==== Exercise text

This thesis describes my odyssey with ternatin, a fungus-born poison that kills cancer cells. It follows the path of chemical biology––using tools from chemistry to interrogate biological systems. Inspired by the rich history of natural products as both clinical drugs and chemical probes, we set out to discover ternatin’s target and mechanism of action. We found that ternatin disrupts a central biological process, protein translation, by binding to the translation elongation factor 1A.
Chapter 1 introduces the reader to the deep field of translational elongation. eEF1A participates in a carefully orchestrated series of reactions with guanine nucleotides, transfer RNAs (tRNAs), a guanine nucleotide exchange factor, and the elongating ribosome. Thus, the possible points of inhibition and pharmacological implications for each possible inhibitory mechanism are myriad. Chapter 2 describes initial work synthesizing improved ternatin congeners. Ternatin-4, our most potent compound, killed cancer cells at doses ranging into the high picomolar. Furthermore, we synthesized a photo-affinity ternatin derivative to directly identify the cellular target. Photo-labeling experiments, along with biochemical reconstitution and a drug-resistance mutation identified the eEF1A ternary complex with GTP and aminoacyl tRNA (aa-tRNA) as the target of ternatin.

========

_Directions_
- 1) From the passage on ternatin, write out the part that opens with the words containing "Chapter 1 introduces" and closes with "target of ternatin.".
- 2) According to the passage on ternatin, which compound was the most potent?

==== Exercise data

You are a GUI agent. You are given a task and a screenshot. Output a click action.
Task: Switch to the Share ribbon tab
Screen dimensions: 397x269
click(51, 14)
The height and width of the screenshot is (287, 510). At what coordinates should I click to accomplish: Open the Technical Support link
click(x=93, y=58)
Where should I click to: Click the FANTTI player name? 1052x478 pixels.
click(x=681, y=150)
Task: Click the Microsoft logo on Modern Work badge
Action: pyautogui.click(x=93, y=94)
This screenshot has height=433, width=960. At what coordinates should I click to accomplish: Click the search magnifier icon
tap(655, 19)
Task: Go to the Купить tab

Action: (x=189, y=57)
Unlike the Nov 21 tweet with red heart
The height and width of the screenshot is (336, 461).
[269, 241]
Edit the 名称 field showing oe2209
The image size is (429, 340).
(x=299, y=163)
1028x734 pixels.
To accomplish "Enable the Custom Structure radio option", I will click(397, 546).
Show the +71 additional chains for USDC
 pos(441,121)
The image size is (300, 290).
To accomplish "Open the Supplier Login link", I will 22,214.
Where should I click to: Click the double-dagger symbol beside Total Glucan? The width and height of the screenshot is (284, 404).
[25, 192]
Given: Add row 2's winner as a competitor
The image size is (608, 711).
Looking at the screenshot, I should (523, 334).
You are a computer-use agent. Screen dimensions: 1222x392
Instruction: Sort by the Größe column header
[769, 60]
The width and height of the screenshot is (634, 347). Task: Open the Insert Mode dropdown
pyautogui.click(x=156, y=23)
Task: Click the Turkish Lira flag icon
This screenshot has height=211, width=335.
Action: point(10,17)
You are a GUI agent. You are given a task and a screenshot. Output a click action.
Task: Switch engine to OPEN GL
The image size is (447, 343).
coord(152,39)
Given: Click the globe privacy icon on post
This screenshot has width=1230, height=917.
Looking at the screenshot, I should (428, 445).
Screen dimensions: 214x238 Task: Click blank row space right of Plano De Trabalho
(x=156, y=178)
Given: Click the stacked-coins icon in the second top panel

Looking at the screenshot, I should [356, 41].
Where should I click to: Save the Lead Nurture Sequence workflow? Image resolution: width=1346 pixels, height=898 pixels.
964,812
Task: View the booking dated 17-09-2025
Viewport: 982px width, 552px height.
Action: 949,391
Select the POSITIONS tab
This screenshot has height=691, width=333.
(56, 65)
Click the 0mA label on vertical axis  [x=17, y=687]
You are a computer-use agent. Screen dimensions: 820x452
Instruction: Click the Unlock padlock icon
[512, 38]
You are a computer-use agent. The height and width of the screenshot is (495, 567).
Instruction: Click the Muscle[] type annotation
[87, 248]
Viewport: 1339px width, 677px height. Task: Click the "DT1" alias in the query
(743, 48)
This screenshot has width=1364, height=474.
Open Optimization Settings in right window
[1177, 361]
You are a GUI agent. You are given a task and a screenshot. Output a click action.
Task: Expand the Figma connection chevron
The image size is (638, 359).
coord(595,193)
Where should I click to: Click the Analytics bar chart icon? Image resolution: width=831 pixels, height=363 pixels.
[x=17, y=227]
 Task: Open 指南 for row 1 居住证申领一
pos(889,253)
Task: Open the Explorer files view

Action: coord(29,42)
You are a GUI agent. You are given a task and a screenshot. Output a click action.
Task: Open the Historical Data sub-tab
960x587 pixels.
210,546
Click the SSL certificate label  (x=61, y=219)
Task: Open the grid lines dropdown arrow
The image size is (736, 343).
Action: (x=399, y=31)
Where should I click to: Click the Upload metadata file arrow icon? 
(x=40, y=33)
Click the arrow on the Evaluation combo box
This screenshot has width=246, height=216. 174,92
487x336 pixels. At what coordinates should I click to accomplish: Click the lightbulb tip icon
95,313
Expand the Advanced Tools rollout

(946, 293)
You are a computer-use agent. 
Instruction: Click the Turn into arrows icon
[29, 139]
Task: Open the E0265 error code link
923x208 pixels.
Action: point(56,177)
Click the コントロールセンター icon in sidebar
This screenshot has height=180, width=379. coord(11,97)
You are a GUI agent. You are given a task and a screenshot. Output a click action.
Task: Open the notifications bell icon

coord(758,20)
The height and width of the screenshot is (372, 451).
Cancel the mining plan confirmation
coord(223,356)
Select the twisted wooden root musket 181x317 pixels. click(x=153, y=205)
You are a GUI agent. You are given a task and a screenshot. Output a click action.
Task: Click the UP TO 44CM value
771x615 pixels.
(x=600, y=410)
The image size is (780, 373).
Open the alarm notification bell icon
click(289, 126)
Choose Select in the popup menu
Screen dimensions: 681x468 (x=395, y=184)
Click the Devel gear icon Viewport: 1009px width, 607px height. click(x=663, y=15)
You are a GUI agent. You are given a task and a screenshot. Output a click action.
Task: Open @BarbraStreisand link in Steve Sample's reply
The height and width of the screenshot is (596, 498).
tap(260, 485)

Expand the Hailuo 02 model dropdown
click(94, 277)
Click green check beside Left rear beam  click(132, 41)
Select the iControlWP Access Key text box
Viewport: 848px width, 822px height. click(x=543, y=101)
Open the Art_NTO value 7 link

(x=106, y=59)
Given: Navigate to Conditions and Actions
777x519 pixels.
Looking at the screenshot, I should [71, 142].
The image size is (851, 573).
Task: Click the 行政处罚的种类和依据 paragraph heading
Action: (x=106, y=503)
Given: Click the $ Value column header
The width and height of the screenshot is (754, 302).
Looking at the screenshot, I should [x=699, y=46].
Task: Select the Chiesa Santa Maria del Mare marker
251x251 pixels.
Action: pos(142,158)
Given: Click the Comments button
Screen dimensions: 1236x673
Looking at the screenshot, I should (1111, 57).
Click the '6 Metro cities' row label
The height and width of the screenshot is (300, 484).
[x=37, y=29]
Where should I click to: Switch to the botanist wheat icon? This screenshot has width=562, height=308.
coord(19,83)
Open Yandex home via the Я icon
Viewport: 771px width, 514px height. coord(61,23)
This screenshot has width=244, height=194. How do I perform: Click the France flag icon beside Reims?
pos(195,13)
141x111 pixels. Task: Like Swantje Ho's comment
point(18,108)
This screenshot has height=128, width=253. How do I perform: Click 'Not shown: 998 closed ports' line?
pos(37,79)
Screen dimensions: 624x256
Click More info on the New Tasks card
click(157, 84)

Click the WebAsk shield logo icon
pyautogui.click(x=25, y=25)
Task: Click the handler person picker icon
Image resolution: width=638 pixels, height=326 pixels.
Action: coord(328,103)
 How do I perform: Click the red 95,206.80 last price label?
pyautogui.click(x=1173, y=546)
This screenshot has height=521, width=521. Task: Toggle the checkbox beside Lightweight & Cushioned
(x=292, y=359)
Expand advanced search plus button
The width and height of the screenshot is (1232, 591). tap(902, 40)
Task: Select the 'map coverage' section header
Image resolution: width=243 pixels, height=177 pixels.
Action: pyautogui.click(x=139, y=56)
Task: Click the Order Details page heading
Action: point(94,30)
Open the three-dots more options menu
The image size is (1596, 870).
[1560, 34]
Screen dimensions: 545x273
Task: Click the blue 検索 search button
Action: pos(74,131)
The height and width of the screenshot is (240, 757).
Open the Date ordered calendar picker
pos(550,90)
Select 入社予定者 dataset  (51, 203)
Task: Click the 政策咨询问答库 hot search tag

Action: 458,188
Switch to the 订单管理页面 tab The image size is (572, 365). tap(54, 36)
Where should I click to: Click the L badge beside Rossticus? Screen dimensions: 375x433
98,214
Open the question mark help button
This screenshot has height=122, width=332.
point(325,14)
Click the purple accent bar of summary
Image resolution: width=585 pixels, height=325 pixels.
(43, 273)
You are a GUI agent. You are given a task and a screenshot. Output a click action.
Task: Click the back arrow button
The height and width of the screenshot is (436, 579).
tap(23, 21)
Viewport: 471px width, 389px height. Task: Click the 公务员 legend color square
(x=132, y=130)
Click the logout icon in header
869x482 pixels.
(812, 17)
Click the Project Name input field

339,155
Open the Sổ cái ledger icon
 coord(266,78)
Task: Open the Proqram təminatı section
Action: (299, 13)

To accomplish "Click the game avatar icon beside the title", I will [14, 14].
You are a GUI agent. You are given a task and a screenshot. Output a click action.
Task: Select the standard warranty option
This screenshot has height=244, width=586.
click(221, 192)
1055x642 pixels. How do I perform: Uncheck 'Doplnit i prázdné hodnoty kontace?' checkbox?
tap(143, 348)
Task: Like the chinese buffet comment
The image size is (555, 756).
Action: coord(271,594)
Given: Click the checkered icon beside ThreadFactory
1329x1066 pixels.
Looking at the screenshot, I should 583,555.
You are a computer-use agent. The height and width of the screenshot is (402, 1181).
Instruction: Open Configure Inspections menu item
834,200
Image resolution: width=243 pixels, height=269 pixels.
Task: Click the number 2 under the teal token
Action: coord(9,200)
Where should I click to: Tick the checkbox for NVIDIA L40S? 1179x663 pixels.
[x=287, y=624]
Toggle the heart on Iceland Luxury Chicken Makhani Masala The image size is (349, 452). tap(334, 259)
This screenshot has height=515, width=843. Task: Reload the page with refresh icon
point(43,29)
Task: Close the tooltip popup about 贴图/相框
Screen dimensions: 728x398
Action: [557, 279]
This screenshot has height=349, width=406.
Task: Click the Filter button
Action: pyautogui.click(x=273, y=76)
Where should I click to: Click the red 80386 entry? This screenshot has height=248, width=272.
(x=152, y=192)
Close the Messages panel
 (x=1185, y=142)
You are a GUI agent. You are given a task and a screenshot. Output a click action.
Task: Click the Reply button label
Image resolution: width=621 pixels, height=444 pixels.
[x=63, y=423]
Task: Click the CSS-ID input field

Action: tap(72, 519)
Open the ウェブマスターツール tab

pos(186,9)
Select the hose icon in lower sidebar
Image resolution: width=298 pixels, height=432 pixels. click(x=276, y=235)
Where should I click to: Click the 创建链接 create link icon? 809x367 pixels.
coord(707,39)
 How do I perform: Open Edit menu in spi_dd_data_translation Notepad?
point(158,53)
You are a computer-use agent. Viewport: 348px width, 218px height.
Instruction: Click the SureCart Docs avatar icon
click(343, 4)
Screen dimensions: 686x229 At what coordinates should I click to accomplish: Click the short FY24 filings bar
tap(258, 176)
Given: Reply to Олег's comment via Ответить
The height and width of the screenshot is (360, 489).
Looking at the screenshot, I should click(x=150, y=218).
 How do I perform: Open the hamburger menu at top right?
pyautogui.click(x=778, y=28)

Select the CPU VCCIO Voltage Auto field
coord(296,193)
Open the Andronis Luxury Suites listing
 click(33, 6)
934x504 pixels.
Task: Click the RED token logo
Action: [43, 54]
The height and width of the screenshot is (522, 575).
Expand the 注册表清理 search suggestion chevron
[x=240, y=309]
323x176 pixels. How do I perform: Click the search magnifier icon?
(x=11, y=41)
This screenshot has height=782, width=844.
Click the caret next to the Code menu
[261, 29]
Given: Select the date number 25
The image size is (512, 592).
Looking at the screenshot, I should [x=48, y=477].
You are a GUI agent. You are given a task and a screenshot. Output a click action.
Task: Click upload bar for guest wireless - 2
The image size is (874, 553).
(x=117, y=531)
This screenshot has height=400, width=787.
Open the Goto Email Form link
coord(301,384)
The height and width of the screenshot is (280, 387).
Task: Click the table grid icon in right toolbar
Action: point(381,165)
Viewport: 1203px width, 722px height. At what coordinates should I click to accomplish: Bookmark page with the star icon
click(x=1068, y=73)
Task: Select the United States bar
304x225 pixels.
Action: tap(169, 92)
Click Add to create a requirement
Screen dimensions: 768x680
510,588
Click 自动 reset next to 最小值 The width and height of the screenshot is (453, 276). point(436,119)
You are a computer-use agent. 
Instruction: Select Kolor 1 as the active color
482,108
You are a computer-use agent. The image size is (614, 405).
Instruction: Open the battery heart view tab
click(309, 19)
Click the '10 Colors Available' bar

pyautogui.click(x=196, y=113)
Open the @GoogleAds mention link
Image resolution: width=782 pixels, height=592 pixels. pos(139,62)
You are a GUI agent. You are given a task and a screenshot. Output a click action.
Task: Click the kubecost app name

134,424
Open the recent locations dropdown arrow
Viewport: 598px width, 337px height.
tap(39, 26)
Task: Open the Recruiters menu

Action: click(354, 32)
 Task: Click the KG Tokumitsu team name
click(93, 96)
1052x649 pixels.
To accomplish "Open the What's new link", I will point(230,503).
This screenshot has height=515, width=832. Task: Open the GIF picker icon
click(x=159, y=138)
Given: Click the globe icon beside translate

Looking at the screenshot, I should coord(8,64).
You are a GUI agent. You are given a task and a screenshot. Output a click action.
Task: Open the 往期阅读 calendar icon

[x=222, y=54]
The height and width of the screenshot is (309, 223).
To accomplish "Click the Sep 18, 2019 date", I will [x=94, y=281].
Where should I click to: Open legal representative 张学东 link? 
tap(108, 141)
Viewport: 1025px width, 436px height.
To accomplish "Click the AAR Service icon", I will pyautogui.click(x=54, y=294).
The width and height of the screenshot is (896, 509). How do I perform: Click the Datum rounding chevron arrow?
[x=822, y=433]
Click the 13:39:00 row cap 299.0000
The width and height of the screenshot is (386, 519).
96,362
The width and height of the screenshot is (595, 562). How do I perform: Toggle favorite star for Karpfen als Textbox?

========

_Task responses_
- 1)
Chapter 1 introduces the reader to the deep field of translational elongation. eEF1A participates in a carefully orchestrated series of reactions with guanine nucleotides, transfer RNAs (tRNAs), a guanine nucleotide exchange factor, and the elongating ribosome. Thus, the possible points of inhibition and pharmacological implications for each possible inhibitory mechanism are myriad. Chapter 2 describes initial work synthesizing improved ternatin congeners. Ternatin-4, our most potent compound, killed cancer cells at doses ranging into the high picomolar. Furthermore, we synthesized a photo-affinity ternatin derivative to directly identify the cellular target. Photo-labeling experiments, along with biochemical reconstitution and a drug-resistance mutation identified the eEF1A ternary complex with GTP and aminoacyl tRNA (aa-tRNA) as the target of ternatin.

- 2) Ternatin-4